Pick out the lines below that include the string "Facebook".
:: Information provided
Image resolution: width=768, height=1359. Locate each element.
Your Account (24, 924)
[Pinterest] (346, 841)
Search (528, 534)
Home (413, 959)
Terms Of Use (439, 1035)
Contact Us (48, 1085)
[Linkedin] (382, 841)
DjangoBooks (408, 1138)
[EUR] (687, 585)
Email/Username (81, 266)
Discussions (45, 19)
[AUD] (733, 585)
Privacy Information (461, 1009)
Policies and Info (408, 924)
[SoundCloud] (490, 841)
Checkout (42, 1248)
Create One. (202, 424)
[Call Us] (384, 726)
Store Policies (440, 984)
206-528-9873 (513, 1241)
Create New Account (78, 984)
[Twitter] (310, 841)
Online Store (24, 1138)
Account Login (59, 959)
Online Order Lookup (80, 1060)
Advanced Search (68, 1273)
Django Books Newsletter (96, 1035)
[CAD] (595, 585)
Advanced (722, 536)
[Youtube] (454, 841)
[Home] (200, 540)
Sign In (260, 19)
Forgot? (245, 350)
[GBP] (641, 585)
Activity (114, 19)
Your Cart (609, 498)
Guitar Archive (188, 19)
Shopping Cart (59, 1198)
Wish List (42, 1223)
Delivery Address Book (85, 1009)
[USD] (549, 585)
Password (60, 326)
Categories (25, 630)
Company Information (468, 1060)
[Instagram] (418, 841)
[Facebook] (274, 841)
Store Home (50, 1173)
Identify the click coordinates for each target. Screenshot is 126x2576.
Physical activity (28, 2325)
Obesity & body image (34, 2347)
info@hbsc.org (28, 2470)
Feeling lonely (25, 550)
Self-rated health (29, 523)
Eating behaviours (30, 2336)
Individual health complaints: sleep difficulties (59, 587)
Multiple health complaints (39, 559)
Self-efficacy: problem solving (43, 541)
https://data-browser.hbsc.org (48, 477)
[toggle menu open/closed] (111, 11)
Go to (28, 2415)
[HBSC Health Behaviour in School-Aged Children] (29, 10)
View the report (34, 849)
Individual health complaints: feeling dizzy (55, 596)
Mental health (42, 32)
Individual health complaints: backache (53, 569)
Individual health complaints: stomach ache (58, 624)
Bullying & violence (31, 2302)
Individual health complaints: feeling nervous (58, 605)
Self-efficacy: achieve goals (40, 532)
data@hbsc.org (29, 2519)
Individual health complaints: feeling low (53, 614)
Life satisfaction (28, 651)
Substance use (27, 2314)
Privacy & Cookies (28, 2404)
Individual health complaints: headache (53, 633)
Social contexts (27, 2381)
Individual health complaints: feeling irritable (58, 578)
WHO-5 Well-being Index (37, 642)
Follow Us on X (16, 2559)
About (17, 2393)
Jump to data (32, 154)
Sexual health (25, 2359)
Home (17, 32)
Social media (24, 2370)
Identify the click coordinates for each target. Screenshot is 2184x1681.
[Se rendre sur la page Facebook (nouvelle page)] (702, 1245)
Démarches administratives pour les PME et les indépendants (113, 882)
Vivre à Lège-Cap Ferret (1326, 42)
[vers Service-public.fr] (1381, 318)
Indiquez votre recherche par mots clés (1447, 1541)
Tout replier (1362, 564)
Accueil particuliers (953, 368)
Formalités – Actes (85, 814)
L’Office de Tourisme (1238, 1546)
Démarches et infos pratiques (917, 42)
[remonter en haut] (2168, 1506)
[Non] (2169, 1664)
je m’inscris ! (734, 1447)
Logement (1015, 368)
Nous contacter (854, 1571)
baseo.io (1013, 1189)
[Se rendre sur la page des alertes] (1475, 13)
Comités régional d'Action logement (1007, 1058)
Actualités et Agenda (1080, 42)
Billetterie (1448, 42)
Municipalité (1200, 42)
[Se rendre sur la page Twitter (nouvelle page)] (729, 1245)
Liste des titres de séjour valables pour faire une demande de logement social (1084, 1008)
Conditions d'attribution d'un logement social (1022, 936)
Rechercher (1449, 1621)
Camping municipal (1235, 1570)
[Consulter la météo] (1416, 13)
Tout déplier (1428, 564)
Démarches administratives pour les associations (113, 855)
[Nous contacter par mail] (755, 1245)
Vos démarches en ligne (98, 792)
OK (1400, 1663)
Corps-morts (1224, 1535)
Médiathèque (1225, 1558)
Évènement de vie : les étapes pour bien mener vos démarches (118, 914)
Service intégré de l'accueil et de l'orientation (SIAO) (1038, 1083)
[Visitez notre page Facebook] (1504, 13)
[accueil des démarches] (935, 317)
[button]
::::
- Worked solution -
[Facebook] (274, 841)
[Se rendre sur la page Facebook (nouvelle page)] (702, 1245)
[Visitez notre page Facebook] (1504, 13)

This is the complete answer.